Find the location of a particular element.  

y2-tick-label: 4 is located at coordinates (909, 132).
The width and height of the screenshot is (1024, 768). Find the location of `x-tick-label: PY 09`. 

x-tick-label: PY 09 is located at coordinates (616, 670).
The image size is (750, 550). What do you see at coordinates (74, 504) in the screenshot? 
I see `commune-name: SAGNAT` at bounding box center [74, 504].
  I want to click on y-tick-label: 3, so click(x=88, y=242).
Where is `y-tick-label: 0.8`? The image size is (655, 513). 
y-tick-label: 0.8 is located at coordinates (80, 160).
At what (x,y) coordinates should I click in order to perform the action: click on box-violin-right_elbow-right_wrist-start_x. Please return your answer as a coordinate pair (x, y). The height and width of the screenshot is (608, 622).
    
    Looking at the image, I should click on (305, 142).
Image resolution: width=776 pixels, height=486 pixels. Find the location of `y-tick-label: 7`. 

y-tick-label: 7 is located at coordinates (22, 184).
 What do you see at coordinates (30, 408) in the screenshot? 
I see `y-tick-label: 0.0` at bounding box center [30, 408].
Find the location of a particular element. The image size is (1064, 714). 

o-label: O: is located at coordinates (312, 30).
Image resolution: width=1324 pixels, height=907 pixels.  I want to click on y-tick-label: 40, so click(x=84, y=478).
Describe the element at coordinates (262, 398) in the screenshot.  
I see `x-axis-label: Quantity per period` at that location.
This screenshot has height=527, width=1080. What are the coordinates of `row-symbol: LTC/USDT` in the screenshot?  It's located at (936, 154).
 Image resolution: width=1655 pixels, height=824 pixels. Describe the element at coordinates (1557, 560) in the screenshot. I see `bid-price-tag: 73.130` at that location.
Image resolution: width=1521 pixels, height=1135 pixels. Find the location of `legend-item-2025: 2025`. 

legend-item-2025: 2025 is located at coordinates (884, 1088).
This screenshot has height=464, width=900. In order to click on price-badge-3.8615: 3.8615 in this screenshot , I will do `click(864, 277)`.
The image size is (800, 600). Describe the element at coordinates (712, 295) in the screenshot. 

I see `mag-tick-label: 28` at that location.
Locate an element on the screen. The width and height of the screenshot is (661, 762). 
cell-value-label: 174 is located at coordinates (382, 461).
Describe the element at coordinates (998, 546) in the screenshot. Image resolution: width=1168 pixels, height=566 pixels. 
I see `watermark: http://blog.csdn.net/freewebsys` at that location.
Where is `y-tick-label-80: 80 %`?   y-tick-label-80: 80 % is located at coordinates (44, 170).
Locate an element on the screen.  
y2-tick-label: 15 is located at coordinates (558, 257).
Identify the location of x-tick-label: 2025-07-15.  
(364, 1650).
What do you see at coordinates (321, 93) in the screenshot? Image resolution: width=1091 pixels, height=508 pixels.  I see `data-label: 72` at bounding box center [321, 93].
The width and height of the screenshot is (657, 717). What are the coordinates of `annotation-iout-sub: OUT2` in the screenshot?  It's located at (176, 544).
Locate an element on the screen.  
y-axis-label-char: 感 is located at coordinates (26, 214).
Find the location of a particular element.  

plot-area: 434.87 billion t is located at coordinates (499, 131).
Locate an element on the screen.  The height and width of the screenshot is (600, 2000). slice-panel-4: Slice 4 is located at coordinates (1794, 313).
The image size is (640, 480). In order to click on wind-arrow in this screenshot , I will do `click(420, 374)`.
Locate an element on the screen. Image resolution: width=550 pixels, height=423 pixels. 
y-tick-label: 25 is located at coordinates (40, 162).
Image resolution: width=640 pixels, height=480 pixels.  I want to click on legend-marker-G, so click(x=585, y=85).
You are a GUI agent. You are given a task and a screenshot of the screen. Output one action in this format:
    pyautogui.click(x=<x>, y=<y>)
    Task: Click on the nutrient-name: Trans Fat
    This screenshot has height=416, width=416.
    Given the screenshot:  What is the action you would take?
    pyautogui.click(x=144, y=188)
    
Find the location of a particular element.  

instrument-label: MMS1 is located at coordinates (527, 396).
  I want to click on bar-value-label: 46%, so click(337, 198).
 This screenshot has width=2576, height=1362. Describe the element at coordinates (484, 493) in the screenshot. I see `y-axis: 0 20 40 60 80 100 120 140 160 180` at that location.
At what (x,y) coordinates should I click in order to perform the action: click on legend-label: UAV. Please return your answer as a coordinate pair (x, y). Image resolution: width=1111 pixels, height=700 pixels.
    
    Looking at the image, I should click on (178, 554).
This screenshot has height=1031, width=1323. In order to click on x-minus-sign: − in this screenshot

- Job
Return the lines of the listing above, from the line containing "Describe the element at coordinates (998, 546)" up to and including the line containing "(364, 1650).", with every character unchanged.

- Solution for this problem
Describe the element at coordinates (998, 546) in the screenshot. Image resolution: width=1168 pixels, height=566 pixels. 
I see `watermark: http://blog.csdn.net/freewebsys` at that location.
Where is `y-tick-label-80: 80 %`?   y-tick-label-80: 80 % is located at coordinates (44, 170).
Locate an element on the screen.  
y2-tick-label: 15 is located at coordinates (558, 257).
Identify the location of x-tick-label: 2025-07-15.  
(364, 1650).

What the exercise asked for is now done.